- _THE DATA_
####
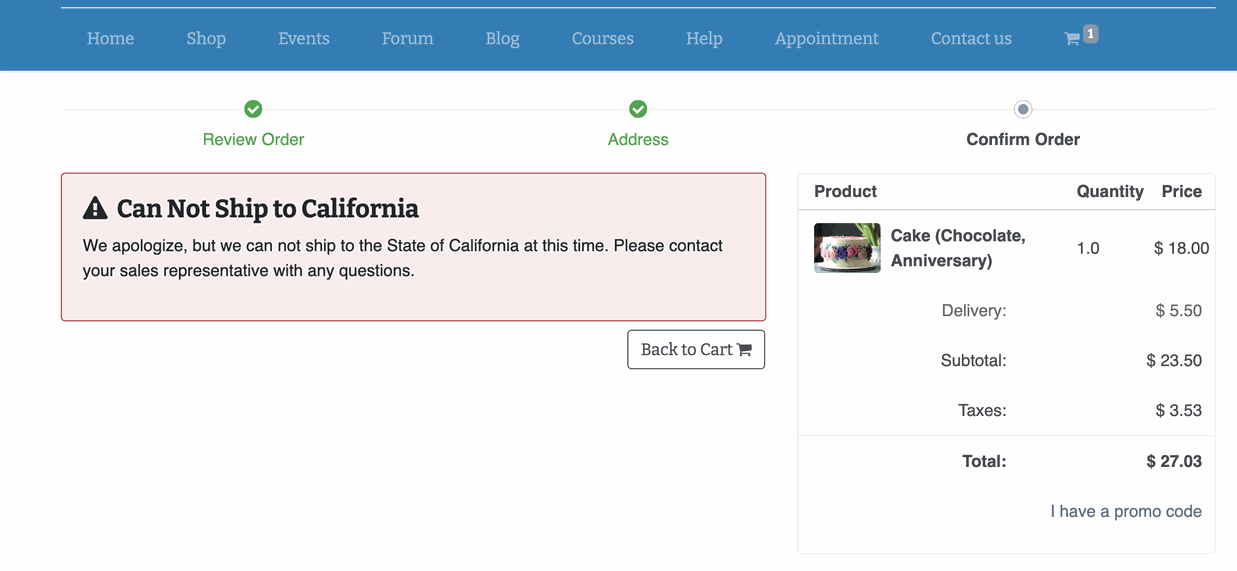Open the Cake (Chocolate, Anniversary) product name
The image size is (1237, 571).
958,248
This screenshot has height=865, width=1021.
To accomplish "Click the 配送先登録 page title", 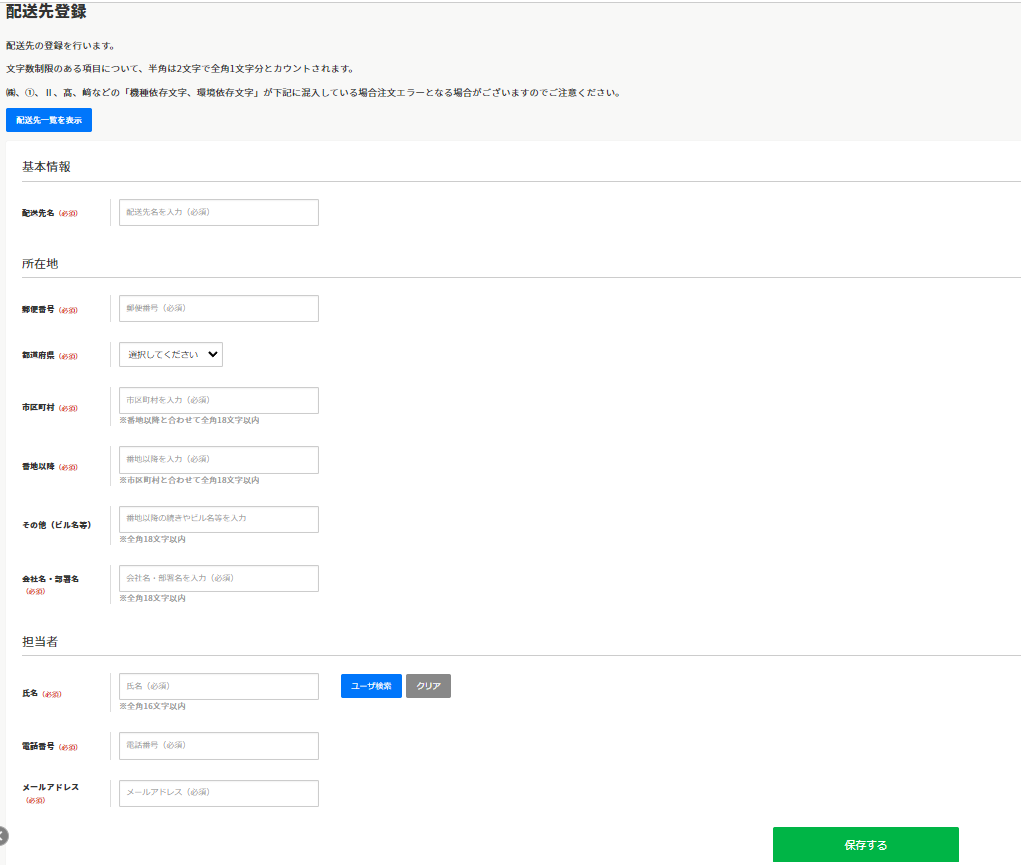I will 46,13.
####
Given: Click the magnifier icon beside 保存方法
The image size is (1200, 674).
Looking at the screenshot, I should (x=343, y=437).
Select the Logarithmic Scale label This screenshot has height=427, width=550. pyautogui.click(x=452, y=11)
####
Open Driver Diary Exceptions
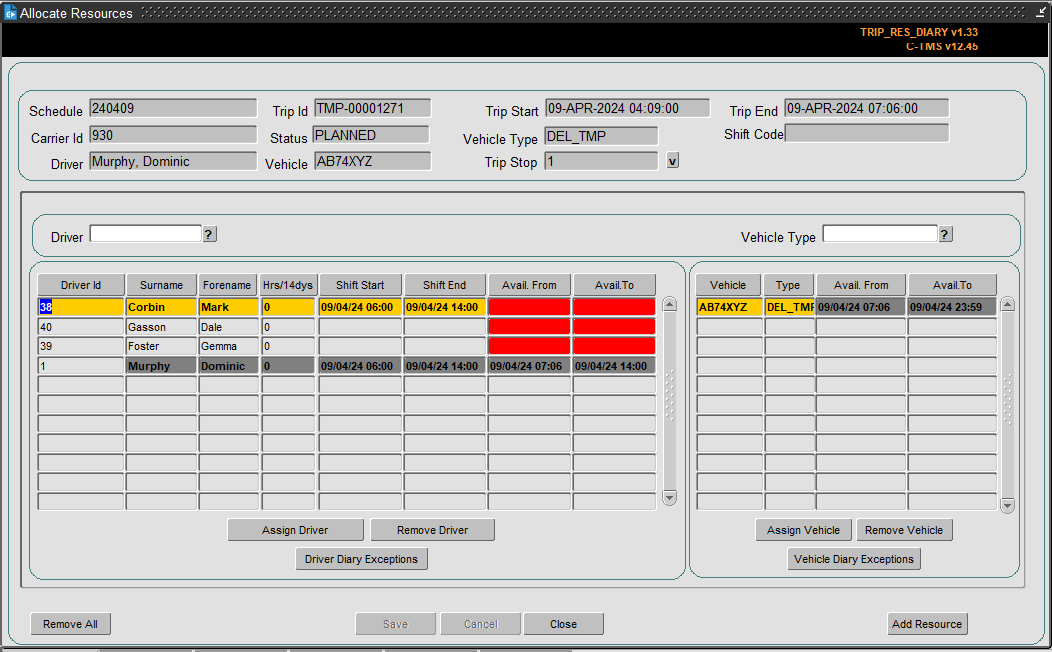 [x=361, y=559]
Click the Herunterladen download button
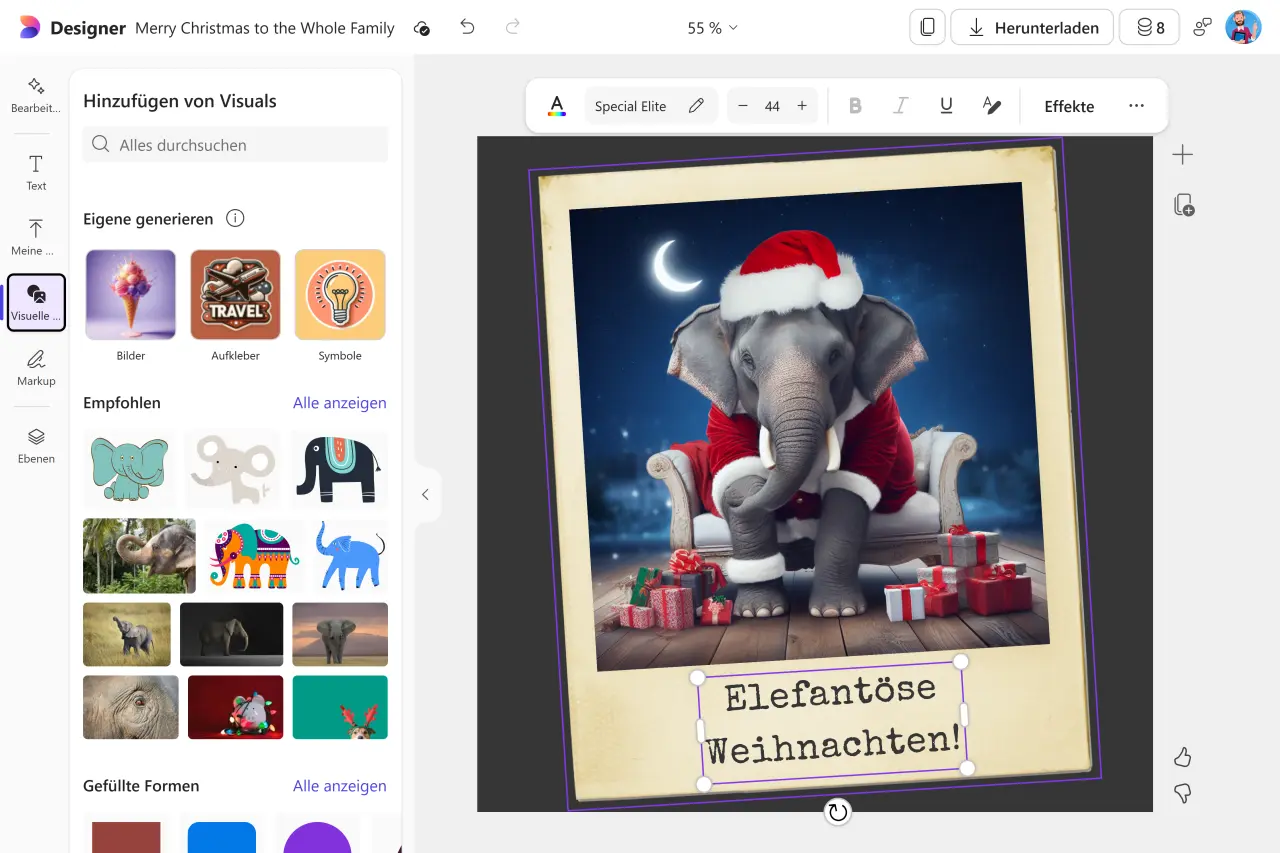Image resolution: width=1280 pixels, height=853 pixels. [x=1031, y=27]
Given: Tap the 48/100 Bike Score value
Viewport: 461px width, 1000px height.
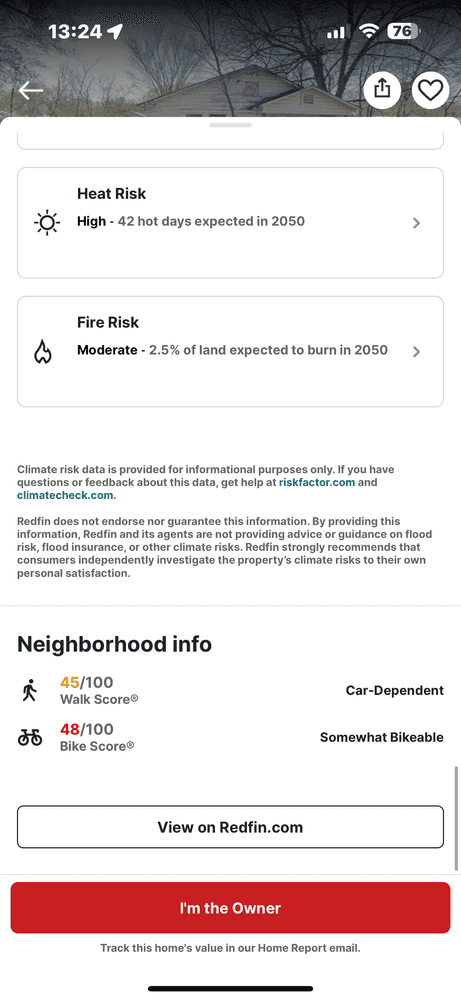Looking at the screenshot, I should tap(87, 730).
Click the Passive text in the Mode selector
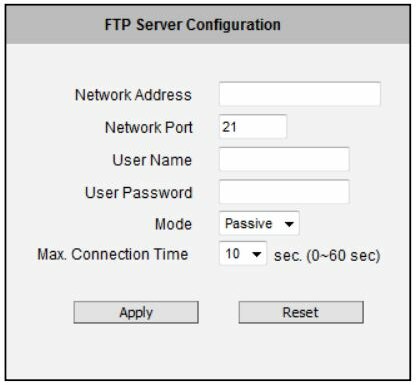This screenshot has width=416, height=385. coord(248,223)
####
- _WHAT IS NEEDED_
When every line of the listing has been checked for the string "Given", give only the number of lines that contain it.

- _TASK ANSWER_
2